— REQUIRED ACTION —
Where the records appear below, transcribe them exactly, leaving none out.

— RECORDS SHOWN —
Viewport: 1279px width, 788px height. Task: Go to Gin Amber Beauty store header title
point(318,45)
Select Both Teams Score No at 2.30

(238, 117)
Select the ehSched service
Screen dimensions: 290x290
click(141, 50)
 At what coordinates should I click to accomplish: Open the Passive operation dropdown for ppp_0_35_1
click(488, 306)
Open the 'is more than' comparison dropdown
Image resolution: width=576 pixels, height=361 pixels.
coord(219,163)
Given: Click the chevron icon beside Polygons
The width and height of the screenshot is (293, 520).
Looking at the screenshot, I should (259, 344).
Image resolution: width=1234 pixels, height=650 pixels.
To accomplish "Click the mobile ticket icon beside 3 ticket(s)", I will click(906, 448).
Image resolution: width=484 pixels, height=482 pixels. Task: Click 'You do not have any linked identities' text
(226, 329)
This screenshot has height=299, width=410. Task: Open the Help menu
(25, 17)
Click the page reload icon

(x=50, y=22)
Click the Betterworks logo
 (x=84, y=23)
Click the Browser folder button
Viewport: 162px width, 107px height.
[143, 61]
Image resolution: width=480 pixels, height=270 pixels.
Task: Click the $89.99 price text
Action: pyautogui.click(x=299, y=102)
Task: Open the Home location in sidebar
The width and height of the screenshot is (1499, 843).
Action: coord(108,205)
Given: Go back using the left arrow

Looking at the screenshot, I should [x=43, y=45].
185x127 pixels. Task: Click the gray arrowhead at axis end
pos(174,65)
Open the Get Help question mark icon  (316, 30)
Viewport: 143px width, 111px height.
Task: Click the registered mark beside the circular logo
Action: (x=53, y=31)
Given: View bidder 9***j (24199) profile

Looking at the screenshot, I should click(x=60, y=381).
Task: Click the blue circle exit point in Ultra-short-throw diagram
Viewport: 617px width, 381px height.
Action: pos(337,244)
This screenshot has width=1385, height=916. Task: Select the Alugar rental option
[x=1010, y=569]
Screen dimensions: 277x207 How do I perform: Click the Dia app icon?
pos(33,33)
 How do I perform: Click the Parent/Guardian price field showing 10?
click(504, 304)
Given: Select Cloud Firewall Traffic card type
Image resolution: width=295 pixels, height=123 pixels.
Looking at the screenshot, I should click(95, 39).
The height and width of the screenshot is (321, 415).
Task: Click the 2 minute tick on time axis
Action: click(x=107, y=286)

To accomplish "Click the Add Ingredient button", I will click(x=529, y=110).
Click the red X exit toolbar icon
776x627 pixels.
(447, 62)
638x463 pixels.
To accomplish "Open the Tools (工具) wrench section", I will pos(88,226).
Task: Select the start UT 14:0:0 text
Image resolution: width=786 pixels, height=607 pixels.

— YOUR RESPONSE —
Viewport: 1279px width, 788px height. Task: Go to Gin Amber Beauty store header title
point(318,45)
Select Both Teams Score No at 2.30

(238, 117)
Select the ehSched service
Screen dimensions: 290x290
click(141, 50)
 At what coordinates should I click to accomplish: Open the Passive operation dropdown for ppp_0_35_1
click(488, 306)
Open the 'is more than' comparison dropdown
Image resolution: width=576 pixels, height=361 pixels.
coord(219,163)
Given: Click the chevron icon beside Polygons
The width and height of the screenshot is (293, 520).
Looking at the screenshot, I should (259, 344).
Image resolution: width=1234 pixels, height=650 pixels.
To accomplish "Click the mobile ticket icon beside 3 ticket(s)", I will click(906, 448).
Image resolution: width=484 pixels, height=482 pixels. Task: Click 'You do not have any linked identities' text
(226, 329)
This screenshot has height=299, width=410. Task: Open the Help menu
(25, 17)
Click the page reload icon

(x=50, y=22)
Click the Betterworks logo
 (x=84, y=23)
Click the Browser folder button
Viewport: 162px width, 107px height.
[143, 61]
Image resolution: width=480 pixels, height=270 pixels.
Task: Click the $89.99 price text
Action: pyautogui.click(x=299, y=102)
Task: Open the Home location in sidebar
The width and height of the screenshot is (1499, 843).
Action: coord(108,205)
Given: Go back using the left arrow

Looking at the screenshot, I should [x=43, y=45].
185x127 pixels. Task: Click the gray arrowhead at axis end
pos(174,65)
Open the Get Help question mark icon  (316, 30)
Viewport: 143px width, 111px height.
Task: Click the registered mark beside the circular logo
Action: (x=53, y=31)
Given: View bidder 9***j (24199) profile

Looking at the screenshot, I should click(x=60, y=381).
Task: Click the blue circle exit point in Ultra-short-throw diagram
Viewport: 617px width, 381px height.
Action: pos(337,244)
This screenshot has width=1385, height=916. Task: Select the Alugar rental option
[x=1010, y=569]
Screen dimensions: 277x207 How do I perform: Click the Dia app icon?
pos(33,33)
 How do I perform: Click the Parent/Guardian price field showing 10?
click(504, 304)
Given: Select Cloud Firewall Traffic card type
Image resolution: width=295 pixels, height=123 pixels.
Looking at the screenshot, I should click(95, 39).
The height and width of the screenshot is (321, 415).
Task: Click the 2 minute tick on time axis
Action: click(x=107, y=286)

To accomplish "Click the Add Ingredient button", I will click(x=529, y=110).
Click the red X exit toolbar icon
776x627 pixels.
(447, 62)
638x463 pixels.
To accomplish "Open the Tools (工具) wrench section", I will pos(88,226).
Task: Select the start UT 14:0:0 text
Image resolution: width=786 pixels, height=607 pixels.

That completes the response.